Message boards : Number crunching : LHC uses very little L2 cache
Message board moderation

To post messages, you must log in.

AuthorMessage
[B@H] Ray

Send message
Joined: 13 Jul 05
Posts: 82
Credit: 6,336
RAC: 0
Message 11215 - Posted: 6 Nov 2005, 2:12:49 UTC

I just got a replacement computer for the wifes old Pentium 133, built a celeron 2.93 for her. Have LHC running on it and it is doing the same as (or better) than the P4's and AMD's.

Only thing that would cause this is that LHC dues not use much of the L2 cache. Good to know that you don't need an expensive CPU for LHC like some other projects. Rosetta and CPDN also run good on the Celeron, others slow down a lot.

new computer

Ray

Pizza@Home - Rays Place - Rays place Forums
ID: 11215 · Report as offensive     Reply Quote
Profile The Gas Giant

Send message
Joined: 2 Sep 04
Posts: 309
Credit: 715,258
RAC: 0
Message 11216 - Posted: 6 Nov 2005, 2:31:18 UTC - in response to Message 11215.  

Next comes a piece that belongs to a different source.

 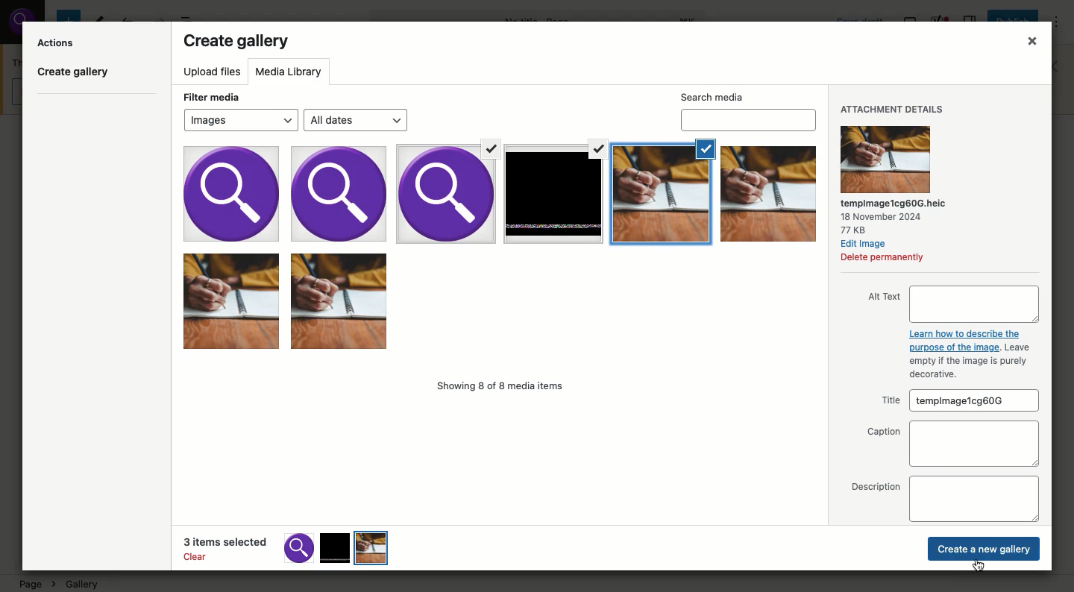 I want to click on Title, so click(x=882, y=404).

I just got a replacement computer for the wifes old Pentium 133, built a celeron 2.93 for her. Have LHC running on it and it is doing the same as (or better) than the P4's and AMD's.

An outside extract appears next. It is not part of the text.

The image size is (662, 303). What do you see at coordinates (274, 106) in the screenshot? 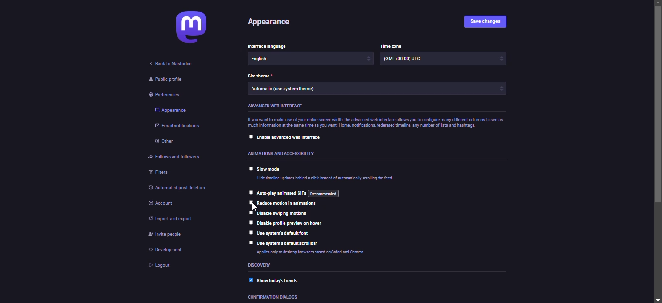
I see `advanced web interface` at bounding box center [274, 106].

Only thing that would cause this is that LHC dues not use much of the L2 cache. Good to know that you don't need an expensive CPU for LHC like some other projects. Rosetta and CPDN also run good on the Celeron, others slow down a lot.

new computer

Ray


But only doing 1 wu at a time, unlike the HT P4's.
ID: 11216 · Report as offensive     Reply Quote
[B@H] Ray

Send message
Joined: 13 Jul 05
Posts: 82
Credit: 6,336
RAC: 0
Message 11218 - Posted: 6 Nov 2005, 2:39:33 UTC - in response to Message 11216.  
Last modified: 6 Nov 2005, 2:40:26 UTC


But only doing 1 wu at a time, unlike the HT P4's.


True, but when I got the processor for only $31.95 after rebates I can't complaine. Most extra cash from the retiremant check is going into working on the house, but probably in a year or so I will get a HT chip for that, or put one onto the P4 (2.4) that I am at now.

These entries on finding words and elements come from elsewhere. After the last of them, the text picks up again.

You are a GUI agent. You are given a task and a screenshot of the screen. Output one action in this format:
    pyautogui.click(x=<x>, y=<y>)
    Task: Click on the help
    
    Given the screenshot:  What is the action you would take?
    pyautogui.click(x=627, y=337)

Pizza@Home - Rays Place - Rays place Forums
ID: 11218 · Report as offensive     Reply Quote
Profile Krunchin-Keith [USA]
Volunteer moderator
Project tester
Volunteer developer
Volunteer tester
Avatar

Send message
Joined: 2 Sep 04
Posts: 209
Credit: 1,482,496
RAC: 0
Message 11229 - Posted: 6 Nov 2005, 18:06:04 UTC - in response to Message 11215.  

The amount of L2 Cache (and use of) has some to do with it but not entirely. It depends on the arcitecture of the processor and how the floating point and integer sections are balanced, hard disk speed and cache, front side bus speed, memory bandwidth and amount. You can have the fastest processor but if some other section of your computer lacks you will have a bottleneck and not get the best performance. Its a combination of all componets in your system.

Certain projects do more floating point operations than interger operations. Thus "others slow down a lot".
ID: 11229 · Report as offensive     Reply Quote
[B@H] Ray

Send message
Joined: 13 Jul 05
Posts: 82
Credit: 6,336
RAC: 0
Message 11230 - Posted: 6 Nov 2005, 19:14:12 UTC - in response to Message 11229.  

The amount of L2 Cache (and use of) has some to do with it but not entirely. It depends on the arcitecture of the processor and how the floating point and integer sections are balanced, hard disk speed and cache, front side bus speed, memory bandwidth and amount. You can have the fastest processor but if some other section of your computer lacks you will have a bottleneck and not get the best performance. Its a combination of all componets in your system.

Certain projects do more floating point operations than interger operations. Thus "others slow down a lot".


Very true, a lot of things make a diferance in how it works. I have a WD Cavier SE HD with a 8 meg catah on it, and 1 gig of PC2700 memory. The faster PC3200 memory probably would not help with the Celeron but should have gotten it for upgradeing the CPU in a few years.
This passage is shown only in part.